If Lee Hsien Yang—a man of privilege and pedigree—must flee to escape persecution after challenging the wrong people in Singapore, what hope is there for the rest of us who dare to question those in power? This is not just about one political family or one financial scandal. It’s about the integrity of the Singapore establishment. Any illusions I held about the integrity of the Singapore legal system were shattered a long time ago.
It’s time to question whether Singapore’s façade of good governance and its so-called 'clean' system are merely a carefully crafted veneer—maintained through enticements, persecution, and a self-serving 'ownself check ownself' approach that keeps skeletons firmly hidden from view.
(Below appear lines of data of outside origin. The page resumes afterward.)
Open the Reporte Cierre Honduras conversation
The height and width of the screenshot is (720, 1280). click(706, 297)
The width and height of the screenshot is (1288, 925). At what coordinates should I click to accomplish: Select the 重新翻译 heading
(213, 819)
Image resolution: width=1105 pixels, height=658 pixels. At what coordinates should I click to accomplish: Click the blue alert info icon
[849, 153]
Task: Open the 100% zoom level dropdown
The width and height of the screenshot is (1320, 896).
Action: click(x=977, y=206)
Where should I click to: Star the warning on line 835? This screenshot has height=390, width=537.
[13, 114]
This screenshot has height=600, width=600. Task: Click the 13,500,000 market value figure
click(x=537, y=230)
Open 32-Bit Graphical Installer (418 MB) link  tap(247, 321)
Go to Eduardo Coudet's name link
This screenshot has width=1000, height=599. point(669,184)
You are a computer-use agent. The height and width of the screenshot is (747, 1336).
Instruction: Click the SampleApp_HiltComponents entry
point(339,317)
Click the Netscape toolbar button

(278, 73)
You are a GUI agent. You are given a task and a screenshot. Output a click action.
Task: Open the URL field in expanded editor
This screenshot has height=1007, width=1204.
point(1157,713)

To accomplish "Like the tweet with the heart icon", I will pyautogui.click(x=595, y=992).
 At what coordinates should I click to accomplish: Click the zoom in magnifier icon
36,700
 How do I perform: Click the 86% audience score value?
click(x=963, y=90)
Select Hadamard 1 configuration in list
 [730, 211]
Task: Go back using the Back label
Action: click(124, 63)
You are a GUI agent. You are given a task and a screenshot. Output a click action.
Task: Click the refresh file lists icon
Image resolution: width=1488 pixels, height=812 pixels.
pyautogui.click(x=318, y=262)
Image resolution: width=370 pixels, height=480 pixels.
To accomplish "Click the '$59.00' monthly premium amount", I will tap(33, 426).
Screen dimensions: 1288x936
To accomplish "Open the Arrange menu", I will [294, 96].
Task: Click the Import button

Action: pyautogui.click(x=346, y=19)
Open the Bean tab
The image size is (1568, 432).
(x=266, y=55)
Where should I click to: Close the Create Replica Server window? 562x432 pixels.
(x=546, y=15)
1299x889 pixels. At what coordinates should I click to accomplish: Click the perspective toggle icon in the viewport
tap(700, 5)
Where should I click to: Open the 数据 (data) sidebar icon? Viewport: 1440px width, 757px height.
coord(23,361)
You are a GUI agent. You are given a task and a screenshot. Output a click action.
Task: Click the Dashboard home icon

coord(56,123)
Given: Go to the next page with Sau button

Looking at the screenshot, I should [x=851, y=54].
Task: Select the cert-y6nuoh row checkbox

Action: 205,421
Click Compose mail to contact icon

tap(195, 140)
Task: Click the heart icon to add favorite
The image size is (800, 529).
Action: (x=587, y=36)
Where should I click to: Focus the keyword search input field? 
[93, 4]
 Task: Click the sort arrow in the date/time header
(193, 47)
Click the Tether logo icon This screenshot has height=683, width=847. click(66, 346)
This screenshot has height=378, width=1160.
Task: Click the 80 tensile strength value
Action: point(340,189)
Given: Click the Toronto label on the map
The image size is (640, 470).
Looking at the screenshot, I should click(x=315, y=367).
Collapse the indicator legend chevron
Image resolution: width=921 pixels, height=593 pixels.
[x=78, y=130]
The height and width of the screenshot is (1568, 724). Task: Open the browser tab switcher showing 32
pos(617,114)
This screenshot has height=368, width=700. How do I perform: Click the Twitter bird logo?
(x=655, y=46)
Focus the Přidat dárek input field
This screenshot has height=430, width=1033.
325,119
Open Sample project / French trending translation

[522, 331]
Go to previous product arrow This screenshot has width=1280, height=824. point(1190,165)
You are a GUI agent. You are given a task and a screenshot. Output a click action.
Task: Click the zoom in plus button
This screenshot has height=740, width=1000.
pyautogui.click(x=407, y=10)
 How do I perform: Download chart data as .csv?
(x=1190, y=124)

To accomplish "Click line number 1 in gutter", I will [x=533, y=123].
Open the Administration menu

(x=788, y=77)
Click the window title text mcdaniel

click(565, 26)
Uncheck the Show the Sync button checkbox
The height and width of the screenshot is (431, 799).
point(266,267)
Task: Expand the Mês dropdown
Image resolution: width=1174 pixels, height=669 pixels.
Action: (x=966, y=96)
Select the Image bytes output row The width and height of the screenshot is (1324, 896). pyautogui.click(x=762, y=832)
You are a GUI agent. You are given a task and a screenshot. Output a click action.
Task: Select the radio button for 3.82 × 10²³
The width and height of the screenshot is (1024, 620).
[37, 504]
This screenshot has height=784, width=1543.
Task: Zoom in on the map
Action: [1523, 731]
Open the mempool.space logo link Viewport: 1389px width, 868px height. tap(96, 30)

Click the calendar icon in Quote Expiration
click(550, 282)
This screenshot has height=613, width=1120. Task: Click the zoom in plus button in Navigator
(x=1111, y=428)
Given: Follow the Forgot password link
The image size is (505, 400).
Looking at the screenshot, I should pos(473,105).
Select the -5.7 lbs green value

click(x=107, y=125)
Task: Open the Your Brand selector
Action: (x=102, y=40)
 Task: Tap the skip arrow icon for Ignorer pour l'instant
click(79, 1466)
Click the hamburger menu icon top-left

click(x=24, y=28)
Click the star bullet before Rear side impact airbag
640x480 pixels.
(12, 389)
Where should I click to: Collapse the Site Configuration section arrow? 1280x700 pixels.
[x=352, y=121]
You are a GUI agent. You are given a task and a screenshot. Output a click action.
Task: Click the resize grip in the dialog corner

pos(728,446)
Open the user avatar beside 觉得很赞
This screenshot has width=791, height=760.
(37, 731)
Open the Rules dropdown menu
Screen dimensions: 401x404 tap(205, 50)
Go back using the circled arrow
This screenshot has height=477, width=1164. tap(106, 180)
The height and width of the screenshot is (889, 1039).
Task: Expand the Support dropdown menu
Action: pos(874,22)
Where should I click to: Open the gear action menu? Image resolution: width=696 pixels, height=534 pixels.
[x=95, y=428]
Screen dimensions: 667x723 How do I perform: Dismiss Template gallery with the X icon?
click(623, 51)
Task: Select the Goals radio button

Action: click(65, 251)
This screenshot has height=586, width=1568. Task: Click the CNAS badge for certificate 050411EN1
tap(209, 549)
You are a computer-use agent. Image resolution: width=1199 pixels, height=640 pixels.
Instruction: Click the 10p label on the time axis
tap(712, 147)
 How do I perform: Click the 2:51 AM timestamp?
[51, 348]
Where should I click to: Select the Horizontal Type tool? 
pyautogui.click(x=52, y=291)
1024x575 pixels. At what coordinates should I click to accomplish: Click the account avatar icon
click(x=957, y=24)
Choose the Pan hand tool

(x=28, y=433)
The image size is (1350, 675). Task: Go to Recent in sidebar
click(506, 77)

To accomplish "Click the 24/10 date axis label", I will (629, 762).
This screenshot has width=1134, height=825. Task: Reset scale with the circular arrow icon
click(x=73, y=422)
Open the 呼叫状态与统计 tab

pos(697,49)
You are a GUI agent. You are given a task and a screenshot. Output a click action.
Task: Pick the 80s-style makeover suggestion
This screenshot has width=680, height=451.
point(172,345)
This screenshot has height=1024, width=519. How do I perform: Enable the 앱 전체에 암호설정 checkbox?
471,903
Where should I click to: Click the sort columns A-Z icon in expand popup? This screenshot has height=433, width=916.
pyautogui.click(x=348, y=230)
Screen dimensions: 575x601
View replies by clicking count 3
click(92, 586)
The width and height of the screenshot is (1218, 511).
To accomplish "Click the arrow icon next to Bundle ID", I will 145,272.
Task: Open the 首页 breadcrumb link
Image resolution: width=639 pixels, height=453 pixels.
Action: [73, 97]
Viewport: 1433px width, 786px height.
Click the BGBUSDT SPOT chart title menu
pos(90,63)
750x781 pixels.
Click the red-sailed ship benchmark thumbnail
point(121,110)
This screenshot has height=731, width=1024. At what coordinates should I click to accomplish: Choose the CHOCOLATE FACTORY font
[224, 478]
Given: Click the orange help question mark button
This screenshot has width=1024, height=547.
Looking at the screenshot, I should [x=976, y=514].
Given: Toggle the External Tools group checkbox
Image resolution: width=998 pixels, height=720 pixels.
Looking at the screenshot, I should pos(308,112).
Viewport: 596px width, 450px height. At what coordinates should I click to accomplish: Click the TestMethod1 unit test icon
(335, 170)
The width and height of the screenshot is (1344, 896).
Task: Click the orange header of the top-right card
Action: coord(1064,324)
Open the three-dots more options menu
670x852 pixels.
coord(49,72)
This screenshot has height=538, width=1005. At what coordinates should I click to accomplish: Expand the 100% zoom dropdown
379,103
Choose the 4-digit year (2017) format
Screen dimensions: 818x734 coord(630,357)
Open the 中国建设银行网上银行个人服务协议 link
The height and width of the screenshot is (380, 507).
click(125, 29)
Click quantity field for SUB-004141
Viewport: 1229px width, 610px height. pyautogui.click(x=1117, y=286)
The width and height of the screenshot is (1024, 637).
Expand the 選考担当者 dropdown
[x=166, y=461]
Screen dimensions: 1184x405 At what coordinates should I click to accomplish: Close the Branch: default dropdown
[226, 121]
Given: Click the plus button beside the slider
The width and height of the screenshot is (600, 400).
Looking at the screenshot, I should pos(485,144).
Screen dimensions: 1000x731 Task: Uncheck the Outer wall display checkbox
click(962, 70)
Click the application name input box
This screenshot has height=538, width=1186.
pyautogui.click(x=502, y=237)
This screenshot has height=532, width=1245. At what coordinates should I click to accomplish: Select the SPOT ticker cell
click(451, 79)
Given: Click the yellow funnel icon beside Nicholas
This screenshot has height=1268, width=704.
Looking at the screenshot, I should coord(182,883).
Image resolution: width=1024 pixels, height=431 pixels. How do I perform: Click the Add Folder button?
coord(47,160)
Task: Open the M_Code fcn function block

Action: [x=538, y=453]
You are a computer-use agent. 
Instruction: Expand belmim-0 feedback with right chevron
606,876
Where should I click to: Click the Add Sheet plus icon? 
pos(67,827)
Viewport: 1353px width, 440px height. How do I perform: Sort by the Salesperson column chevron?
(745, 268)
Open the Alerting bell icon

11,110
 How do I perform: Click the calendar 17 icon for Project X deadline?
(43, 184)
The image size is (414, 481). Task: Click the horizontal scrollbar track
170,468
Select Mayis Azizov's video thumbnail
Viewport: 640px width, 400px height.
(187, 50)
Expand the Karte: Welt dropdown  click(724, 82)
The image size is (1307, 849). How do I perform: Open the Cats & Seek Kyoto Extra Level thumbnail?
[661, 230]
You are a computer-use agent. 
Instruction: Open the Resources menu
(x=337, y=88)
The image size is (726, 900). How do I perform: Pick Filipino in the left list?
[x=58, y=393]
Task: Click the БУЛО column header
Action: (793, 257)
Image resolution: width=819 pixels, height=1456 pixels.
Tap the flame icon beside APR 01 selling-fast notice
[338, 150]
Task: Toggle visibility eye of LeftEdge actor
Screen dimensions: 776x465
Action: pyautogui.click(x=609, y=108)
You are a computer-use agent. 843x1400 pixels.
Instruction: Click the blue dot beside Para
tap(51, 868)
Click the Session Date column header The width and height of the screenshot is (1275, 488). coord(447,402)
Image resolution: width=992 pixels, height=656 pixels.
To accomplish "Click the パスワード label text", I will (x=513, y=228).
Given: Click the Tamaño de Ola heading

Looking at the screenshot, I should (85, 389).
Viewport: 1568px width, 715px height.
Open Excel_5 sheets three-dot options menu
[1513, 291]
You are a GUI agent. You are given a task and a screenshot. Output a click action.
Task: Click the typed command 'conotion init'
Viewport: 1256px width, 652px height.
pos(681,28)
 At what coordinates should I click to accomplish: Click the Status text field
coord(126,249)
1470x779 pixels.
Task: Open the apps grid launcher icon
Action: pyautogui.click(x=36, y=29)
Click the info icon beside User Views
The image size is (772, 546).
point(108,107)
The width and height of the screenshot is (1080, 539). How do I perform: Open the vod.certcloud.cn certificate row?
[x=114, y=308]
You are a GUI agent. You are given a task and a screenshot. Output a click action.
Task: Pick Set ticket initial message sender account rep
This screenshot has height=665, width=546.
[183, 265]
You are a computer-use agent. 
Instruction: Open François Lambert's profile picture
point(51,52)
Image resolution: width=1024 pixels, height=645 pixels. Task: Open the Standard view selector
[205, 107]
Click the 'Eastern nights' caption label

If individuals can be enticed to bury allegations of fraud and protect the establishment’s friends, what’s stopping others from providing false evidence to persecute its foes? That should be of serious concern to anyone who values justice. As we saw events unfold in the Parti Liyani case, justice delayed is justice denied.
Others have reached out to me, sharing how their reports—like mine—were dismissed with the all-too-familiar refrain of "insufficient evidence." I know there was ample evidence in my case, so what about all the others? How much wrongdoing could have been swept under the rug, concealed behind this veneer of respectability that seeks to convince the international community that Singapore is the model to emulate?
The warning signs have been clear for years. The system, cloaked in a façade of good governance, continues to silence its critics one by one. Today, it’s Lee Hsien Yang. Tomorrow, it might be your loved one. With the world watching, will the UK's recognition of Lee Hsien Yang’s political persecution serve as a catalyst for more Singaporeans and international investors to finally declare, 'enough is enough'?
After Asia Sentinel raised just a few of my concerns and I followed up on the matter, the Prime Minister's Office requested that the Singapore Police Force, which had assessed my evidence for 18 months only to incredulously conclude there was insufficient evidence to investigate, review their assessment. Following this request, the police liaised with the Attorney General’s Chambers—led by an Attorney General with clear conflicts of interest—and, unsurprisingly, the finding remained: case closed.
Unlike others, I have nothing to hide and am more than willing for everything surrounding this cover-up to be made public by the authorities.